Worth saying clearly what remains research rather than product:

• Quantum machine learning — no demonstrated clear advantage over classical methods on useful tasks; several recent theoretical results suggest the apparent advantages vanish when properly accounting for the cost of loading classical data into quantum states.
• Quantum optimization for business — lab demonstrations without serious production deployment.
• Quantum cryptanalysis (Shor) — various academic groups estimate between ten and twenty years; the most recent estimates are more conservative, not less.
• Mass commercial use — the real market remains small, dominated by academic research, some pharma exploring molecular simulation, and government agencies.

How to think the decision

My reading for a technical or executive team is that quantum computing deserves attentive watching but not operational investment except in very specific niches:

• If you work in computational chemistry, materials science, or pharma with simulation problems beyond classical reach, active-exploration budget makes sense.
• If you work in critical infrastructure, post-quantum crypto migration is an urgent priority regardless of when the machine capable of breaking RSA arrives, because the harvest-now window is already open.
• For everyone else: stay informed without investing.

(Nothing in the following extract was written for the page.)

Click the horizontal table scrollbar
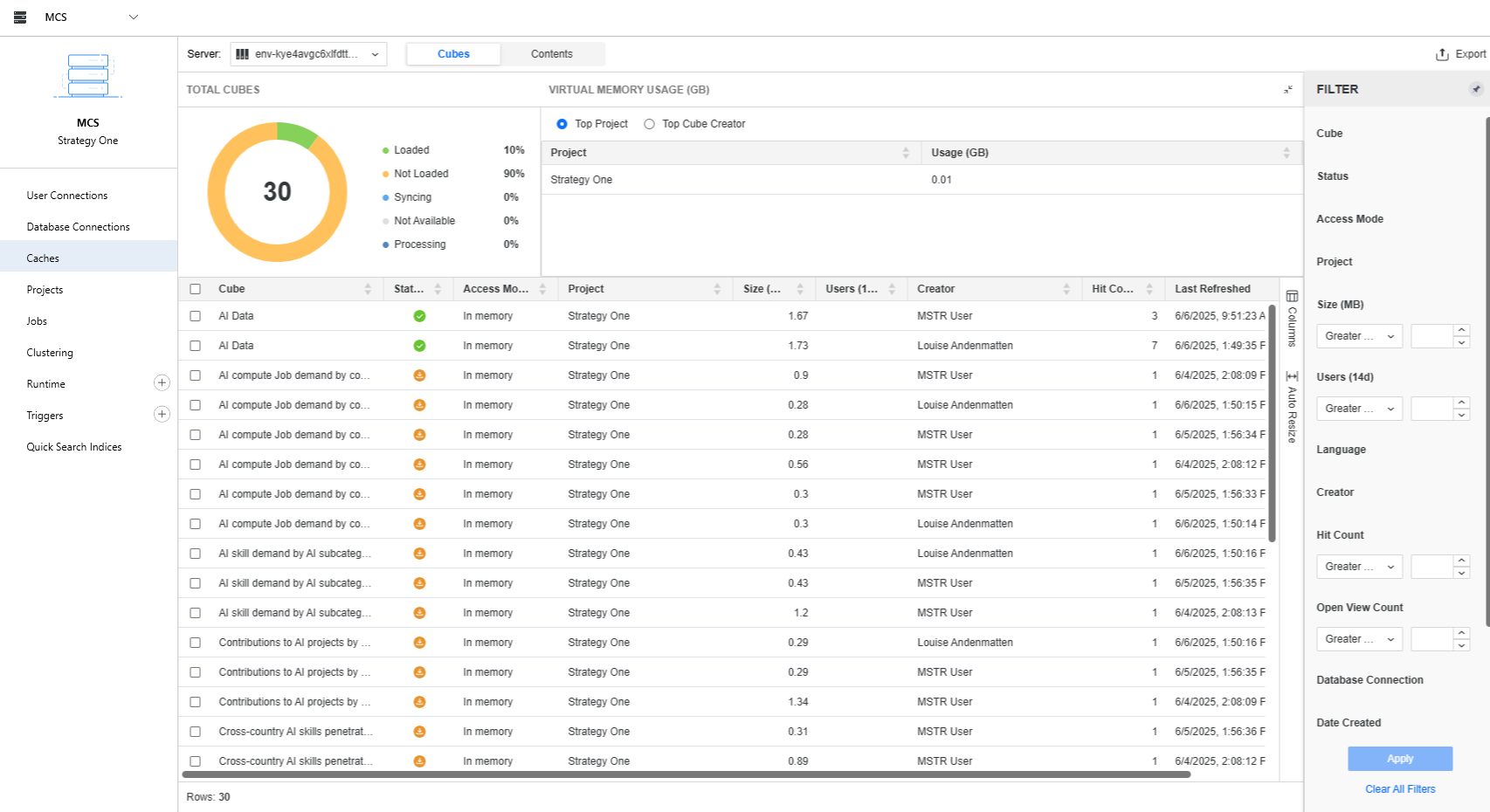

Understand physical-versus-logical qubit vocabulary, know what ML-KEM is and why it matters, but don’t dedicate time or budget to speculative pilots.

The honest balance: quantum computing has stopped being vaporware without ceasing to be research. There is hardware that works, logical qubits that correct errors, experiments of genuine scientific value. There is no mass economic advantage, no consumer application, no 2019-slide-deck revolution. Knowing how to tell the two apart is probably more valuable today than any prediction about five years from now.